A Clint Eastwood-directed recounting of a 208 second air incident has no reason to be intriguing at all, yet Sully is some of his better work as a director. His level headed and calm approach to directing reflects the best qualities of our protagonist, and strips away much of the glitz and hype behind the act of heroism.
Everyone loves Tom Hanks, it wouldn’t be right so say he is under-rated, but Hollywood has underestimated his range over the years.
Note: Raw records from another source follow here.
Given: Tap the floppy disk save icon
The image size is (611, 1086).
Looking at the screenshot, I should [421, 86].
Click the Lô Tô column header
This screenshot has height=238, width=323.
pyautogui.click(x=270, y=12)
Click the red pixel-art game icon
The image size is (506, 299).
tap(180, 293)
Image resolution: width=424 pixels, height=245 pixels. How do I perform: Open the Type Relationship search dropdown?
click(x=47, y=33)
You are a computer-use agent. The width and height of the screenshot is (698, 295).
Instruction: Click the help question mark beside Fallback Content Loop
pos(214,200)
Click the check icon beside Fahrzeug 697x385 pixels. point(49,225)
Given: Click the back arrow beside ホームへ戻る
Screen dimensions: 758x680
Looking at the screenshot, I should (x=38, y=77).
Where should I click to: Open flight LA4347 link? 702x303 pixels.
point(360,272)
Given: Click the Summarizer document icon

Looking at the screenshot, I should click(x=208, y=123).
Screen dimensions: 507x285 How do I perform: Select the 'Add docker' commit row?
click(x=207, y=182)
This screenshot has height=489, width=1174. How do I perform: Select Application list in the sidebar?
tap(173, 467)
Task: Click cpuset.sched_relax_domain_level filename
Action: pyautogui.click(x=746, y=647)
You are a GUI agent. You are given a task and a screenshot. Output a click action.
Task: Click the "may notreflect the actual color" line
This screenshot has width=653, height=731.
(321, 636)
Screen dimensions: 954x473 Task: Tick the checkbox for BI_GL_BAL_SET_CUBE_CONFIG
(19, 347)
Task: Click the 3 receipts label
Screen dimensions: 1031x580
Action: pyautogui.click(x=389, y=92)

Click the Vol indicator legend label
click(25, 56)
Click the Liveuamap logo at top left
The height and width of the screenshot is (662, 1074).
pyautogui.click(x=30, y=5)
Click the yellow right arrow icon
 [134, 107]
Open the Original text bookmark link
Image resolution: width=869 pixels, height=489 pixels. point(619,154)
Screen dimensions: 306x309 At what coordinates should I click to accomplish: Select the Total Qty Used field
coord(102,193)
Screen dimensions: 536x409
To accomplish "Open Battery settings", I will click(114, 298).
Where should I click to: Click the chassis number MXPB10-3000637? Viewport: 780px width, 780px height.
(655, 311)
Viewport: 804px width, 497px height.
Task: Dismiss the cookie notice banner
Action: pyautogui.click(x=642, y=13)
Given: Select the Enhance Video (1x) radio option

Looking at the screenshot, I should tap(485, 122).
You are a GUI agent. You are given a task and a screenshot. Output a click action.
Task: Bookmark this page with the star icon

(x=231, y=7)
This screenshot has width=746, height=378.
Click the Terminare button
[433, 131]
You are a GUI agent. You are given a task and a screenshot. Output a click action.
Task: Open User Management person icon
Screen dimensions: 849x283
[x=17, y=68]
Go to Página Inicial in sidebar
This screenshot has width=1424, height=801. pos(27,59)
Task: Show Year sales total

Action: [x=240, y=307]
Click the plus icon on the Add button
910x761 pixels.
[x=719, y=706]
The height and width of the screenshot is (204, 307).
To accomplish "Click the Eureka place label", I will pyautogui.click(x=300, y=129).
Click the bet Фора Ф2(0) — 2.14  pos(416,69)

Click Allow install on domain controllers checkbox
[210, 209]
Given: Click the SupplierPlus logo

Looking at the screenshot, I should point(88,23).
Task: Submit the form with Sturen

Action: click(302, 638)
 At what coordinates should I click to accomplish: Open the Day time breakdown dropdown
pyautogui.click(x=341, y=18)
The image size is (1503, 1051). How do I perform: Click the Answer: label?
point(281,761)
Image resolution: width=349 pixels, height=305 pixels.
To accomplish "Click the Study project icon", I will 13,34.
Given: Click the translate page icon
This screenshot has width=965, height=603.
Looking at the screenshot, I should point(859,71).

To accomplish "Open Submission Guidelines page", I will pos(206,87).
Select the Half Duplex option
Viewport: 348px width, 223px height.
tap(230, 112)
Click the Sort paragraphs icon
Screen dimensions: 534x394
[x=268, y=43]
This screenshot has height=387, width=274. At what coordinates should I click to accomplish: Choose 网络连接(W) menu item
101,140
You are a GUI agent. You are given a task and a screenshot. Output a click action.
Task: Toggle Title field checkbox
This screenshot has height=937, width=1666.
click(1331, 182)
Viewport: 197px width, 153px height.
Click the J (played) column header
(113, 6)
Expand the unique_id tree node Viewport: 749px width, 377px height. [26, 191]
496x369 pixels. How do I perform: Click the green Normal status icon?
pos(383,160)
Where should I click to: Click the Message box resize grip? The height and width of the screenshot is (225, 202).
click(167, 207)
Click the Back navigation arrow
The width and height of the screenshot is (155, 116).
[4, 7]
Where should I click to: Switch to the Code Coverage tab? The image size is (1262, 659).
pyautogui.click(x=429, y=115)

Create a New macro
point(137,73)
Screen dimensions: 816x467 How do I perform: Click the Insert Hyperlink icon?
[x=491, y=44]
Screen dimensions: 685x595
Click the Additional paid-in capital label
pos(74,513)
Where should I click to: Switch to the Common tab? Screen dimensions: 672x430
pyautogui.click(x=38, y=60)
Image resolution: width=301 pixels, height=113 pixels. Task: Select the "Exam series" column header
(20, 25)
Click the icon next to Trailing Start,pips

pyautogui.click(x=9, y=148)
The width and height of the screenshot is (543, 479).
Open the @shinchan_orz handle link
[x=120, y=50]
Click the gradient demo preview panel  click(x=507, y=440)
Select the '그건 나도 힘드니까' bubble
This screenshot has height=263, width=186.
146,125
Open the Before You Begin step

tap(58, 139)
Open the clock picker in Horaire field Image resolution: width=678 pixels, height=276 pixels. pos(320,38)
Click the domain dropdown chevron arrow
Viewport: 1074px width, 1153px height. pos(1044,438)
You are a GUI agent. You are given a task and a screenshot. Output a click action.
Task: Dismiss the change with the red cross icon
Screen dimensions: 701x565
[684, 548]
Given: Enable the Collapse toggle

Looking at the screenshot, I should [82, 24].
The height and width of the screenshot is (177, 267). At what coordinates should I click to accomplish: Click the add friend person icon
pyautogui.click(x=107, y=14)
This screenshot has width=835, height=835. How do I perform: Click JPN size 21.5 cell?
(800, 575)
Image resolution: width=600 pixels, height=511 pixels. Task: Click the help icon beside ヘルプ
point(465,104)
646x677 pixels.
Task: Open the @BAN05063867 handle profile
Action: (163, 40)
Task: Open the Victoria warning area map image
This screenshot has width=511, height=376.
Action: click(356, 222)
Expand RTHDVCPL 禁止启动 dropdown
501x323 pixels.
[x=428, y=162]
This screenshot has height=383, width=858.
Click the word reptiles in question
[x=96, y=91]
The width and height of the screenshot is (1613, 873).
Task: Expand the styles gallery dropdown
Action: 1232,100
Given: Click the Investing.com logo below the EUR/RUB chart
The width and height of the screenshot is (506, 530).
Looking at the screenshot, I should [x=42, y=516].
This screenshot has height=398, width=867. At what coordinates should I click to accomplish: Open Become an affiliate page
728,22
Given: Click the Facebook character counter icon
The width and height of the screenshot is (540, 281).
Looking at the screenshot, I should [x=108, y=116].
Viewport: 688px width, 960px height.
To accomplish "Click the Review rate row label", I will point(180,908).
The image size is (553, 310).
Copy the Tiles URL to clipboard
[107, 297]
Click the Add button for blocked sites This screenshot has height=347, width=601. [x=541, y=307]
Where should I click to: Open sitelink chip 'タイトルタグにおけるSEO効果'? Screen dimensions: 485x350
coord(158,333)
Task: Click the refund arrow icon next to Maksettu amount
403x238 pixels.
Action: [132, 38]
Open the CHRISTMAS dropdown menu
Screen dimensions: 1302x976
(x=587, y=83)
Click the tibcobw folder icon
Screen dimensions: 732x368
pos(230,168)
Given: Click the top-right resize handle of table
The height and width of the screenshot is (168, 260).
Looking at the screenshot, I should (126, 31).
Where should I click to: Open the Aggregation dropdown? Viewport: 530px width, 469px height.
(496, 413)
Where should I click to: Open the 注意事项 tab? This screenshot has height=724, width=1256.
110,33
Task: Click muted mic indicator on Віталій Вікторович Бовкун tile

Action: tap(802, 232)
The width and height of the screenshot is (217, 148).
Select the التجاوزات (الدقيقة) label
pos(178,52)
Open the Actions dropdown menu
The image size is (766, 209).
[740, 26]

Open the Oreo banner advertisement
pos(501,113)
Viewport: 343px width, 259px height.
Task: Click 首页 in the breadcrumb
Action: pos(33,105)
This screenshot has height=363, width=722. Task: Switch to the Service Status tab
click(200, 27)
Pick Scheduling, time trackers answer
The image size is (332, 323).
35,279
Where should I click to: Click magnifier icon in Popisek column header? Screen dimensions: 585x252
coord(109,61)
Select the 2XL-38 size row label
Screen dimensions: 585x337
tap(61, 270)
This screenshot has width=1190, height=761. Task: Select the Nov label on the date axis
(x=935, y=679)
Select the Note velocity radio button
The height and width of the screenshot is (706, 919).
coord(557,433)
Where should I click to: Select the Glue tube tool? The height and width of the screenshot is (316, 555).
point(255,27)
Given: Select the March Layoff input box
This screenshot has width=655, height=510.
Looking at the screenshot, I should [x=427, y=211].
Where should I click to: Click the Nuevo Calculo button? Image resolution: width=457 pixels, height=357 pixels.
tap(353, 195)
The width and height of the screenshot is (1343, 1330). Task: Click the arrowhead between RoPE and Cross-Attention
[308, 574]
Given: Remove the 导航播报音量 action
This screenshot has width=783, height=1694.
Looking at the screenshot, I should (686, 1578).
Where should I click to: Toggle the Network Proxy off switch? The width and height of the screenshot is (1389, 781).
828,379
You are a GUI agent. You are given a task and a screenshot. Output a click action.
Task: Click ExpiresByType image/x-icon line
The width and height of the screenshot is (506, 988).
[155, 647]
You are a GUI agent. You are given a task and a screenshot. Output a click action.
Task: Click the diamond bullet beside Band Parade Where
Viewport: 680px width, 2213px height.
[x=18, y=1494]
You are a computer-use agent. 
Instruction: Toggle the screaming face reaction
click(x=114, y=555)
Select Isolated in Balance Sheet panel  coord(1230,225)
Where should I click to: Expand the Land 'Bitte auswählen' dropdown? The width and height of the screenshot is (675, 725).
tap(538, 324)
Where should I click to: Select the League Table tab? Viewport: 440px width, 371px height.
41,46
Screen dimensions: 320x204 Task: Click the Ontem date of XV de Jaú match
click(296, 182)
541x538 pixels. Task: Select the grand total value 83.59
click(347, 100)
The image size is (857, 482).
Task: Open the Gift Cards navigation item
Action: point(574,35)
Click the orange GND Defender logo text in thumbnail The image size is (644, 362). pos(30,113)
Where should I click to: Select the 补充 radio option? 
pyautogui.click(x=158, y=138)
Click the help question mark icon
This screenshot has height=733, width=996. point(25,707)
Three recent-ish roles (Captain Phillips, Bridge of Spies and now this) have shown that he can create wildly different characters by focusing in on details and nuances that perhaps others wouldn’t see.
It’s hard not to compare the post-trauma medical examination scenes in Sully and in Captain Phillips, it’s the same actor in the same situation, but Hanks uses those moments to tell completely different stories.
There are dull scenes but it’s too short to ever truly get boring. It’s quite a snappy screenplay that focuses mostly on the crash, the rescue and the inquest and never falls back too heavily on flashbacks or pointless backstories.
A cool and realistic take on the true meaning of heroism that still captivates the audience and gets an emotional response. Sully gives us a surprisingly nuanced look at an extraordinary sequence of events.